Oturduğum cafe denizi uzaktan görüyordu. Siste kaybolan gemileri siren sesleriyle fark ettim. Denizin üzerine gri bir duvak atılmış gibiydi. 

Havanın sakinliğine inat, belleğimde fırtınalar kopuyor… Karşı masaya göz ucuyla bakıyorum, liman sükûnetinde… Kim bilir ne düşünüyor?.. 

Sisin kaynağı, karşı masada oturan adamın, tablada duran sigarasıydı sanki.
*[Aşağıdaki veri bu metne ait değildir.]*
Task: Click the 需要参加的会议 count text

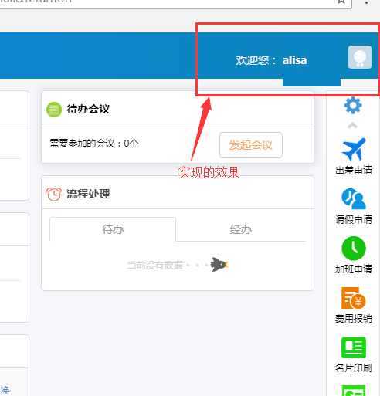Action: point(94,144)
Sigaranın dumanı cama çarpıp dışarı süzülüyor, oradan denize, şehre,  oradan tüm kainata yayılıyordu.

Adam, çayı, sigarası ve göremediğim ama varlığından emin olduğum birisiyle karşı masada oturuyor. Ben, çayım,  kitabım ve kaygılarımla duvarın dibindeki masada…İkimiz de siren sesinin geldiği yöne döndük… Gözlerimiz denize yönelmişti ama biz içimize bakıyorduk.
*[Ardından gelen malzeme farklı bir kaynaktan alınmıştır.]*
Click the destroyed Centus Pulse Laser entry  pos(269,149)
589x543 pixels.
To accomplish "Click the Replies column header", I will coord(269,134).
Dargın gidecek ne vardı?.. Hem hayıflanıyor hem de  ona haksızlık mı ettim diye kendimi sorguya çekiyordum. Bir savcı, bir avukat oluyordum.
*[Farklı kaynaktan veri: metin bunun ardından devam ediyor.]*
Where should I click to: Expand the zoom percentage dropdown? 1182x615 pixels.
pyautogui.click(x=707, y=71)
Yâr ile başladığım kavga ağyârla bitiyor. Kurguladığım senaryonun içinde hapsoluyorum. Acabalar canıma okuyor. Küsüyorum, barışıyorum. O bunlardan habersiz… Hiç de olmayacak .

Kıskandım. Amaç buysa başarılıydı. Kıskanmak çok insani bir duygu değil midir; karşı tarafın özgürlüğünü kısıtlamadığı sürece? Sonuçta her ilişki kendi iç dinamiklerini zaman içinde oluşturuyor. Özgürlük çerçevesini birlikte çiziyorsun. Ya kıskandırmak? Koşulsuz, izahsız; basitlik  ve sığlık değil midir?. Kişinin akademik kariyerinin, sosyal statüsünün, maddi gücünün bir önemi kalır mı, böyle bir acziyete düştükten sonra…

Bu konuda en büyük mağduriyeti, hayatından olgun bilge insan geçen kişiler yaşıyor. Mağdurdum. Çünkü; çıta çok yüksekteydi... Onların standardına çıkamayan kişi, nazarımda eksikti.  Denizde yüzme keyfini bilenin, havuza mecbur olması  gibi.  Her kulaçta o derinliği, o enginliği arıyorsun…
   
Aşkın dilemması; ona kızarsın, teselliyi yine onda ararsın.
  
O an ayrımına vardım; sis kocaman dağları denizleri nasıl örtüyorsa, kıskançlıkta  güzel duyguları, öyle örtüyor.

Günlerdir beni hırpalayan, uykusuz bırakan dertten kurtulmuştum… Aymıştım.

Sevdiğimi olduğu gibi kabul edecektim ya da olay mahallini terk edecektim…

Hobisi, alışkanlıkları, mesleği, dostları ile insan bütün. Severken bu bütüne bakmalıydım. Karar vermem gereken şey karşıya dair değil, kendime dair olmalıydı…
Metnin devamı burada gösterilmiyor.